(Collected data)

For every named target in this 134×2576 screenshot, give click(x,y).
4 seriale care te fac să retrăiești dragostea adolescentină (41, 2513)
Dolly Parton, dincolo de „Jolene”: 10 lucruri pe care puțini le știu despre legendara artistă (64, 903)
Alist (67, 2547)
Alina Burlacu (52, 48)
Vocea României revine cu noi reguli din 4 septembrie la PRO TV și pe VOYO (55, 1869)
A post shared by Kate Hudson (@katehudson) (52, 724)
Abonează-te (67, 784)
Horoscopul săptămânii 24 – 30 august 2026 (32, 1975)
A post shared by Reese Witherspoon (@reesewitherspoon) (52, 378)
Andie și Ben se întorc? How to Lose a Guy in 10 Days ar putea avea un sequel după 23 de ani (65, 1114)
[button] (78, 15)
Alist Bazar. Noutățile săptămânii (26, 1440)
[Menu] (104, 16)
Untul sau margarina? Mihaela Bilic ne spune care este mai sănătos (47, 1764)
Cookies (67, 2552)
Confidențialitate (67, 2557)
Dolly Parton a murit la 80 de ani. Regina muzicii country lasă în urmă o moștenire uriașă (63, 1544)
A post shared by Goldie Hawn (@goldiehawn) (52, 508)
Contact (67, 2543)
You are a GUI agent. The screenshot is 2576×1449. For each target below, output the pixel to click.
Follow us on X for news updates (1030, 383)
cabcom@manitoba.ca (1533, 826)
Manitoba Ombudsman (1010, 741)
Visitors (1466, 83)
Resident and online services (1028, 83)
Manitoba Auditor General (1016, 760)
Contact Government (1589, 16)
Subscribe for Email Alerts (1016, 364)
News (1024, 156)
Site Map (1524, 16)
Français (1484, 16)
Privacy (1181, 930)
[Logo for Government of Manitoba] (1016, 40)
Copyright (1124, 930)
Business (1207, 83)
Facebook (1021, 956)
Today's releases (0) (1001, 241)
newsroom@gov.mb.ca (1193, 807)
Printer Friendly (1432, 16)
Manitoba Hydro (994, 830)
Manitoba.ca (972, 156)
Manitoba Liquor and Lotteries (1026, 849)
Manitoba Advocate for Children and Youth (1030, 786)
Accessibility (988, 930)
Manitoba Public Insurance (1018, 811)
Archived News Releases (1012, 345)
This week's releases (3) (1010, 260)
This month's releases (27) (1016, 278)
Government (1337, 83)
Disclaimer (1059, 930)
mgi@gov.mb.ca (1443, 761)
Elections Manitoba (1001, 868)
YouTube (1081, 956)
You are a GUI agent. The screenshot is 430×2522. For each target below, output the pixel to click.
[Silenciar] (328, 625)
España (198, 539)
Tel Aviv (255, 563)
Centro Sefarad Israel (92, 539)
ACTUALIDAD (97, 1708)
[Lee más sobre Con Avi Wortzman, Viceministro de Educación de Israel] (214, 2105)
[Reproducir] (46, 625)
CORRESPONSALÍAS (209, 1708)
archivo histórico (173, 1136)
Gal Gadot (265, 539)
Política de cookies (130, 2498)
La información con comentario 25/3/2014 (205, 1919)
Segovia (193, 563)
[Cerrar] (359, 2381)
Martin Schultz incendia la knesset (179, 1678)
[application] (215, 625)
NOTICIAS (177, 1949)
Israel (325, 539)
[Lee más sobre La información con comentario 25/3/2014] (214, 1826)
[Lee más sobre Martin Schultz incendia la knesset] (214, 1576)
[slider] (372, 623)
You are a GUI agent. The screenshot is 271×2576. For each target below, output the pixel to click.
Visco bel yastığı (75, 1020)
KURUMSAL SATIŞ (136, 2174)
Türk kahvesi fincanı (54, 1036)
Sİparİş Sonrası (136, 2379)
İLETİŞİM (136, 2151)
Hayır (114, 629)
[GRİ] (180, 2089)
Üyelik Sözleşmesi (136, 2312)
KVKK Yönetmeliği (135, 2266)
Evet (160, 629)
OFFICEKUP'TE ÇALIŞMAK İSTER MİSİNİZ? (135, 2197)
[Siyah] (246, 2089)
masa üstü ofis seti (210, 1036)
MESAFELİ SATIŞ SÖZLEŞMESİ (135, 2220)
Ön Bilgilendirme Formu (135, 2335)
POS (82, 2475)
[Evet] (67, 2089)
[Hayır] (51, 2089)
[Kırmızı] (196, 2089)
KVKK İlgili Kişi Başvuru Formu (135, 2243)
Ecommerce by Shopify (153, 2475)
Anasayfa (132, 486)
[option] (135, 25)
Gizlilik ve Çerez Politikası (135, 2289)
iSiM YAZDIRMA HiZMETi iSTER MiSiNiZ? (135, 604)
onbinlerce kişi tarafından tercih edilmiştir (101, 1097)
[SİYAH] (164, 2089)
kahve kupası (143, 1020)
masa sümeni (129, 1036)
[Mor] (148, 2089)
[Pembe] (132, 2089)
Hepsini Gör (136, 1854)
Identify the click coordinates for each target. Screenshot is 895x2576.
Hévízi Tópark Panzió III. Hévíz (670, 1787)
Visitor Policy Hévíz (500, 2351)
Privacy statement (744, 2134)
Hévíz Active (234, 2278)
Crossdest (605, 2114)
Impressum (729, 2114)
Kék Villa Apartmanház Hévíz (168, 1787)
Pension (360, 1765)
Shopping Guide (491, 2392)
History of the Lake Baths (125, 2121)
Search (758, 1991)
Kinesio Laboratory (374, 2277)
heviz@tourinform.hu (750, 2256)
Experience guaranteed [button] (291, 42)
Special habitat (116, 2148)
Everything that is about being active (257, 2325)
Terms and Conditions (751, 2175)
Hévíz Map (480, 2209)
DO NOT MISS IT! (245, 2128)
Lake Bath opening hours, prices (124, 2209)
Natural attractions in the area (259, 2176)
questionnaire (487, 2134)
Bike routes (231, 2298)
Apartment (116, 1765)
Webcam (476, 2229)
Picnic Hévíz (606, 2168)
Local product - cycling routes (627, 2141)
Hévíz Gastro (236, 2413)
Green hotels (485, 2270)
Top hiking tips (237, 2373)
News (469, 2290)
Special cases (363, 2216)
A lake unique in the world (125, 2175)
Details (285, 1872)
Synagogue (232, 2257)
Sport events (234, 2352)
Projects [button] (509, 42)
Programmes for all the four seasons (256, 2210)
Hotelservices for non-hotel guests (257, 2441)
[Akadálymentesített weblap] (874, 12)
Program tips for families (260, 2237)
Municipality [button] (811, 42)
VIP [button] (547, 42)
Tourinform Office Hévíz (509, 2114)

ASSIGNMENT. The entries above hold the needed span. Transcribe exactly the lines from the one with "News (1024, 156)" to the one with "[application] (215, 625)", both included.

RESPONSE BELOW.
News (1024, 156)
Site Map (1524, 16)
Français (1484, 16)
Privacy (1181, 930)
[Logo for Government of Manitoba] (1016, 40)
Copyright (1124, 930)
Business (1207, 83)
Facebook (1021, 956)
Today's releases (0) (1001, 241)
newsroom@gov.mb.ca (1193, 807)
Printer Friendly (1432, 16)
Manitoba Hydro (994, 830)
Manitoba.ca (972, 156)
Manitoba Liquor and Lotteries (1026, 849)
Manitoba Advocate for Children and Youth (1030, 786)
Accessibility (988, 930)
Manitoba Public Insurance (1018, 811)
Archived News Releases (1012, 345)
This week's releases (3) (1010, 260)
This month's releases (27) (1016, 278)
Government (1337, 83)
Disclaimer (1059, 930)
mgi@gov.mb.ca (1443, 761)
Elections Manitoba (1001, 868)
YouTube (1081, 956)
You are a GUI agent. The screenshot is 430×2522. For each target below, output the pixel to click.
[Silenciar] (328, 625)
España (198, 539)
Tel Aviv (255, 563)
Centro Sefarad Israel (92, 539)
ACTUALIDAD (97, 1708)
[Lee más sobre Con Avi Wortzman, Viceministro de Educación de Israel] (214, 2105)
[Reproducir] (46, 625)
CORRESPONSALÍAS (209, 1708)
archivo histórico (173, 1136)
Gal Gadot (265, 539)
Política de cookies (130, 2498)
La información con comentario 25/3/2014 (205, 1919)
Segovia (193, 563)
[Cerrar] (359, 2381)
Martin Schultz incendia la knesset (179, 1678)
[application] (215, 625)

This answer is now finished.